**Input data:**
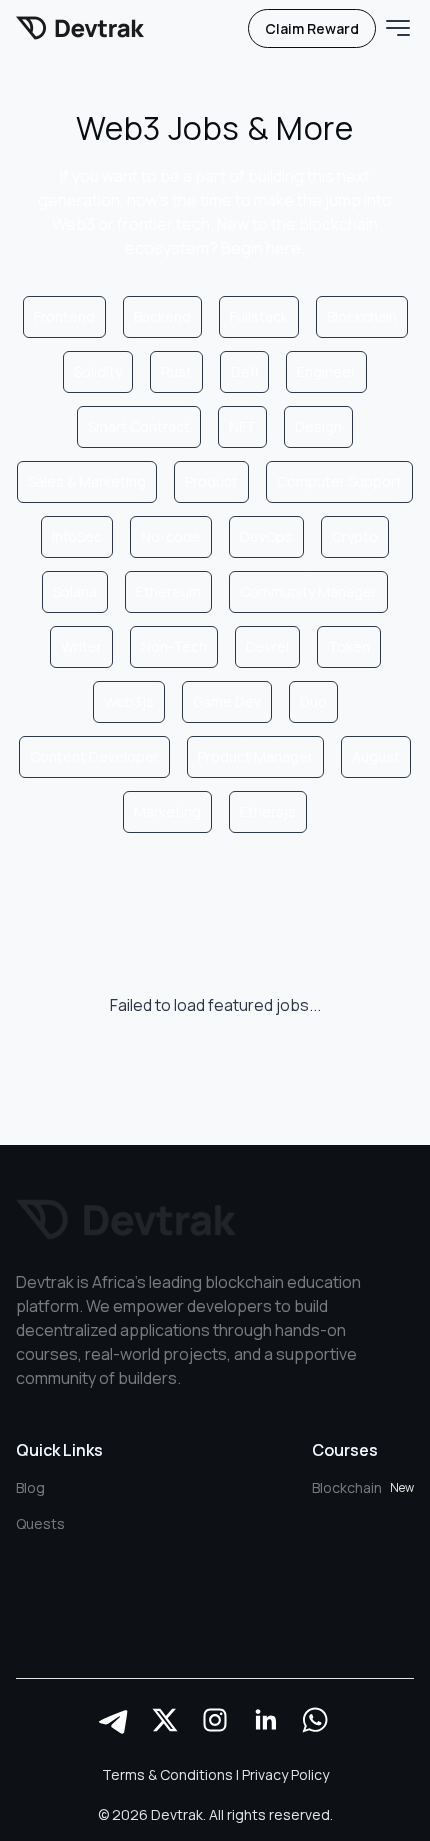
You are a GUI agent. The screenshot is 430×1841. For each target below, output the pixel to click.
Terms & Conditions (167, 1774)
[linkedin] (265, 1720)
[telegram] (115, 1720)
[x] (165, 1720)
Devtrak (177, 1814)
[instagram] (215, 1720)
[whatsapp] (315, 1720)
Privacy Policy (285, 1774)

**Instructions to follow:**
Pictures do not belong in the copy. Please reproduce the entries above exactly otherwise.

**Result:**
You are a GUI agent. The screenshot is 430×1841. For each target below, output the pixel to click.
Terms & Conditions (167, 1774)
[linkedin] (265, 1720)
[telegram] (115, 1720)
[x] (165, 1720)
Devtrak (177, 1814)
[instagram] (215, 1720)
[whatsapp] (315, 1720)
Privacy Policy (285, 1774)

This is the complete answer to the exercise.